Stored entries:
□ □ □ □
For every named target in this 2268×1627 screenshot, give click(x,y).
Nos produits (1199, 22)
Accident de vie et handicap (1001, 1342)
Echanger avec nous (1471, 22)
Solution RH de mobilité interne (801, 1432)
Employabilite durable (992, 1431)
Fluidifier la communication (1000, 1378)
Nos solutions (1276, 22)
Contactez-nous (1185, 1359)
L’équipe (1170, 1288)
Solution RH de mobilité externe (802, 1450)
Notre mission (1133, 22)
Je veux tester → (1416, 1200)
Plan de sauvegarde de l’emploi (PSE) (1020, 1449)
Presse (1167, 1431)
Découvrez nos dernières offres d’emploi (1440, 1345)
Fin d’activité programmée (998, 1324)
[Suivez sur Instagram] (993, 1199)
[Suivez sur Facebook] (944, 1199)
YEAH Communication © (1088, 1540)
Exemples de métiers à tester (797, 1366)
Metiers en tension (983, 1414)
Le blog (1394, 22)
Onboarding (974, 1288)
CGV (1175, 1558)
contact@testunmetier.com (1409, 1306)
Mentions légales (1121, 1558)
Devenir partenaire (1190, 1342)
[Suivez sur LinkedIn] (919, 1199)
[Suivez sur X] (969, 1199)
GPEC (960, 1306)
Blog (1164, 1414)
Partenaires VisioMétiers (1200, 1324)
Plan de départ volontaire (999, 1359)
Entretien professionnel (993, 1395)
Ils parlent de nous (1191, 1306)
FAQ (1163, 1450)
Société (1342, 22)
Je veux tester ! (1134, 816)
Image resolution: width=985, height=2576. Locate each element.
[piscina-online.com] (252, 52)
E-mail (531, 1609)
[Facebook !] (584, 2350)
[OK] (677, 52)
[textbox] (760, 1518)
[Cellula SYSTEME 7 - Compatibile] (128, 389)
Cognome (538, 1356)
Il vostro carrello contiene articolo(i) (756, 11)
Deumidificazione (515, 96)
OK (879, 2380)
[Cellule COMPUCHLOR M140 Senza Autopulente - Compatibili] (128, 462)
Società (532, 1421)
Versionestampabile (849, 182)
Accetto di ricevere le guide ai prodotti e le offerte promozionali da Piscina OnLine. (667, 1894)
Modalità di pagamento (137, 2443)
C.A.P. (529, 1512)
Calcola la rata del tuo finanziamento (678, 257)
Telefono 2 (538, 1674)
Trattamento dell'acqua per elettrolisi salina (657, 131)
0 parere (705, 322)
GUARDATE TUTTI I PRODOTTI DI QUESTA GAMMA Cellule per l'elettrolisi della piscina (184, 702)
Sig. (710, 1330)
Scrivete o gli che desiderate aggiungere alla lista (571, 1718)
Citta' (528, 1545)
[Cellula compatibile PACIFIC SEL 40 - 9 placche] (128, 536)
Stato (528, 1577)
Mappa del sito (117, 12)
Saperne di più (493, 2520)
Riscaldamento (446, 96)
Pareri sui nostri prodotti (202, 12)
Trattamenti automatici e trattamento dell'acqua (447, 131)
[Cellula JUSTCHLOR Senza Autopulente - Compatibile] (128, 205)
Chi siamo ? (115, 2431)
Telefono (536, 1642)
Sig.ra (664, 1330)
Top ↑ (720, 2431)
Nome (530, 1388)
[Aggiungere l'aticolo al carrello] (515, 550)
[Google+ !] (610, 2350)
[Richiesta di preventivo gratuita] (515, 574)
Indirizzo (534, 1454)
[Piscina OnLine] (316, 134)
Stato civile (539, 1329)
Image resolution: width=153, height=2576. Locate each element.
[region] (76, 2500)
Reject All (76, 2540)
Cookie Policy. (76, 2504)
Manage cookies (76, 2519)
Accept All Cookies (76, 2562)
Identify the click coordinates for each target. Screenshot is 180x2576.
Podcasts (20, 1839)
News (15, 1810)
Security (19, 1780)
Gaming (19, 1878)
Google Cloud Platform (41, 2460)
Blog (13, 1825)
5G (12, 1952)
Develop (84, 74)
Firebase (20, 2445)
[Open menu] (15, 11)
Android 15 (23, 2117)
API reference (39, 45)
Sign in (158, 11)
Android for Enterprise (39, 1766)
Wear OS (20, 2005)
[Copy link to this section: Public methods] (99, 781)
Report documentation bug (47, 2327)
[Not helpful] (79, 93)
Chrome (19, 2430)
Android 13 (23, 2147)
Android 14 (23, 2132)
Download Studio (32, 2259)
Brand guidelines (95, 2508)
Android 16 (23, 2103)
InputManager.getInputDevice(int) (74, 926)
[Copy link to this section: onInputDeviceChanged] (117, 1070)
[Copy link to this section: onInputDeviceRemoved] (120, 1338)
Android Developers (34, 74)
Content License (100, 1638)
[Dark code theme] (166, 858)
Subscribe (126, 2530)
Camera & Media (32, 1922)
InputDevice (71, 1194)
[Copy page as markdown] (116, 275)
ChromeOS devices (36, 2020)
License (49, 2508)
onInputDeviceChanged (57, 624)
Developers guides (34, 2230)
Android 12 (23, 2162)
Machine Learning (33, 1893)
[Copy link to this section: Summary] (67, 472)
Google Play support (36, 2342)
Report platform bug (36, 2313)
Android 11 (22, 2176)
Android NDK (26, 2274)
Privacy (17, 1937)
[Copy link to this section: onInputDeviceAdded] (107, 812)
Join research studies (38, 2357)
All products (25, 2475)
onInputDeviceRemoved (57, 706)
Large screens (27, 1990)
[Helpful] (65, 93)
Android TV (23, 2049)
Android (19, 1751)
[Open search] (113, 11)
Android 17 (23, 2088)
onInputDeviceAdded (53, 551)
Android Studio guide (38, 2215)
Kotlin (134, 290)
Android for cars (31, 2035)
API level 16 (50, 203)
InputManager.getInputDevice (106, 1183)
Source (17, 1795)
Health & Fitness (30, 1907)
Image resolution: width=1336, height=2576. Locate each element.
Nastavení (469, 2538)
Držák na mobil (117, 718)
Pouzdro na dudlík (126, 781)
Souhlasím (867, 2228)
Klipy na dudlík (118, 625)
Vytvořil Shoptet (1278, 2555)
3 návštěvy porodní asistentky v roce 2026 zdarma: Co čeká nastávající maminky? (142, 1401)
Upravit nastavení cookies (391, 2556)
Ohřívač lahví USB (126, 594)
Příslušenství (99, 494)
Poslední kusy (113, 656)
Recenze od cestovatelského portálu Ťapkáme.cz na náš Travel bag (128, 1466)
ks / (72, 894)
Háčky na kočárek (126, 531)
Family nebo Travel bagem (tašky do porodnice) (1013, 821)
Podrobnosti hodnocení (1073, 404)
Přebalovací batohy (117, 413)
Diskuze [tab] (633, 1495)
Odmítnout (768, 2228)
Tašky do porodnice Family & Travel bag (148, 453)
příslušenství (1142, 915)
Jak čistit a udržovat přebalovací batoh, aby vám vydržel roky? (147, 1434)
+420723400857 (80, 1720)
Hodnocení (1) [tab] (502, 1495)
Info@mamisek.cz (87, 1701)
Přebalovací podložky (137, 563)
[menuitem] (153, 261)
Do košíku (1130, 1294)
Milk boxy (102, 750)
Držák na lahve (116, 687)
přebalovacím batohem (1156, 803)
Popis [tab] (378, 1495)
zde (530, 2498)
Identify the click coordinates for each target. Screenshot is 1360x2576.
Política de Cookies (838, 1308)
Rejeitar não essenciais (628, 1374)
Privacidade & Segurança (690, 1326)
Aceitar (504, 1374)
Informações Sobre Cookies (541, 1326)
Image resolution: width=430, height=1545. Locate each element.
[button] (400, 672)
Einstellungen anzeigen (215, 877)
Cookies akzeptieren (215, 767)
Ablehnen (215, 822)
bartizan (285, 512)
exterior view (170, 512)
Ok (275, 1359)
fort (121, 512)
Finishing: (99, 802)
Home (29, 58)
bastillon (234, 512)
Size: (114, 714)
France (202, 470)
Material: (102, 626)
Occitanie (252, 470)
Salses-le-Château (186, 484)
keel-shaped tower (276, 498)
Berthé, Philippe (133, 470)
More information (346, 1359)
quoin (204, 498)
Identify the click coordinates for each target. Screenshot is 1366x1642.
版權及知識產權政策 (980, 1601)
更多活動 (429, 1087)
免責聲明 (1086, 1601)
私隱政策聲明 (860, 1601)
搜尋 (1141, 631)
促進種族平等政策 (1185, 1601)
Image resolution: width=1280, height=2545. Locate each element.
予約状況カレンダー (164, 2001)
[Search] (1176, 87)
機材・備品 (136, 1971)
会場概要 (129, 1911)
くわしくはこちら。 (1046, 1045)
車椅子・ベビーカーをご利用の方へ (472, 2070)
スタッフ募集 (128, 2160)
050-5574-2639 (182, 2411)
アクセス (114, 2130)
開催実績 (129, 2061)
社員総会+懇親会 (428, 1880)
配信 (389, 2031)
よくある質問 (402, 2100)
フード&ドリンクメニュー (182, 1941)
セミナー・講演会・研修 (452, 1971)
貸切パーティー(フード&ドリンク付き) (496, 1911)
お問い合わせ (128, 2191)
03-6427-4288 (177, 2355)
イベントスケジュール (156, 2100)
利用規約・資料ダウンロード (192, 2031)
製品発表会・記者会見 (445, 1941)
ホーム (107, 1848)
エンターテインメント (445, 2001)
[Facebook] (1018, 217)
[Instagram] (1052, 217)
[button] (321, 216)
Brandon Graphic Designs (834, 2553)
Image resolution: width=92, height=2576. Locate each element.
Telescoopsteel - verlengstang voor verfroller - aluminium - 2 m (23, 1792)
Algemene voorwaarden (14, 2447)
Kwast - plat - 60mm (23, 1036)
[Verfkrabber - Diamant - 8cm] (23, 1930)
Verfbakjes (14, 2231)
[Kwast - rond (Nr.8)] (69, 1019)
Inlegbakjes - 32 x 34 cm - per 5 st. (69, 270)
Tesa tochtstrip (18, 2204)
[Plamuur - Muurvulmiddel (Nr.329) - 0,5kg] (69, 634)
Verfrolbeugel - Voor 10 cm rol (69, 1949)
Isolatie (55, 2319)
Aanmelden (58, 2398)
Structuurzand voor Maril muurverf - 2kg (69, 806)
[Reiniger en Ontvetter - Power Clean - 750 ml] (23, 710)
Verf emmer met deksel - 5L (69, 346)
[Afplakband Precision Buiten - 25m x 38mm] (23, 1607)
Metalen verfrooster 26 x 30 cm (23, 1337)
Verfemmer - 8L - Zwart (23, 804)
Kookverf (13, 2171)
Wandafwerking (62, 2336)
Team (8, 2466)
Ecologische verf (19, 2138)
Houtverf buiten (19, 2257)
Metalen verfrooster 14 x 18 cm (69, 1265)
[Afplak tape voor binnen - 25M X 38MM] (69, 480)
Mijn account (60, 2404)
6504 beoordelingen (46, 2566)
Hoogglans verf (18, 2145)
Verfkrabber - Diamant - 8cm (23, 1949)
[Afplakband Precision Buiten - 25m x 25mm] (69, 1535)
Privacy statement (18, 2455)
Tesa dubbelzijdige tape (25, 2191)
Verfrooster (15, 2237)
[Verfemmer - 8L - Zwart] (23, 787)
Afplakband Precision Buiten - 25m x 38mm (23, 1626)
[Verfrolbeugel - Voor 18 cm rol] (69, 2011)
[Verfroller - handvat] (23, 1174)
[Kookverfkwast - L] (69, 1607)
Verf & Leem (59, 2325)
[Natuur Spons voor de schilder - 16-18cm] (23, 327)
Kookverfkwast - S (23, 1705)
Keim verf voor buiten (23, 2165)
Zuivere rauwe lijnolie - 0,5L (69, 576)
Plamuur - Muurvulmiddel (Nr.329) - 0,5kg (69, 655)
□ □ □ □
#### [ACTIVITY]
Your reply must contain exactly the lines from the first line of the data through the line holding "Versionestampabile (849, 182)", and nothing more.

#### [RESPONSE FOR THIS EXERCISE]
For every named target in this 2268×1627 screenshot, give click(x,y).
Nos produits (1199, 22)
Accident de vie et handicap (1001, 1342)
Echanger avec nous (1471, 22)
Solution RH de mobilité interne (801, 1432)
Employabilite durable (992, 1431)
Fluidifier la communication (1000, 1378)
Nos solutions (1276, 22)
Contactez-nous (1185, 1359)
L’équipe (1170, 1288)
Solution RH de mobilité externe (802, 1450)
Notre mission (1133, 22)
Je veux tester → (1416, 1200)
Plan de sauvegarde de l’emploi (PSE) (1020, 1449)
Presse (1167, 1431)
Découvrez nos dernières offres d’emploi (1440, 1345)
Fin d’activité programmée (998, 1324)
[Suivez sur Instagram] (993, 1199)
[Suivez sur Facebook] (944, 1199)
YEAH Communication © (1088, 1540)
Exemples de métiers à tester (797, 1366)
Metiers en tension (983, 1414)
Le blog (1394, 22)
Onboarding (974, 1288)
CGV (1175, 1558)
contact@testunmetier.com (1409, 1306)
Mentions légales (1121, 1558)
Devenir partenaire (1190, 1342)
[Suivez sur LinkedIn] (919, 1199)
[Suivez sur X] (969, 1199)
GPEC (960, 1306)
Blog (1164, 1414)
Partenaires VisioMétiers (1200, 1324)
Plan de départ volontaire (999, 1359)
Entretien professionnel (993, 1395)
Ils parlent de nous (1191, 1306)
FAQ (1163, 1450)
Société (1342, 22)
Je veux tester ! (1134, 816)
Image resolution: width=985, height=2576. Locate each element.
[piscina-online.com] (252, 52)
E-mail (531, 1609)
[Facebook !] (584, 2350)
[OK] (677, 52)
[textbox] (760, 1518)
[Cellula SYSTEME 7 - Compatibile] (128, 389)
Cognome (538, 1356)
Il vostro carrello contiene articolo(i) (756, 11)
Deumidificazione (515, 96)
OK (879, 2380)
[Cellule COMPUCHLOR M140 Senza Autopulente - Compatibili] (128, 462)
Società (532, 1421)
Versionestampabile (849, 182)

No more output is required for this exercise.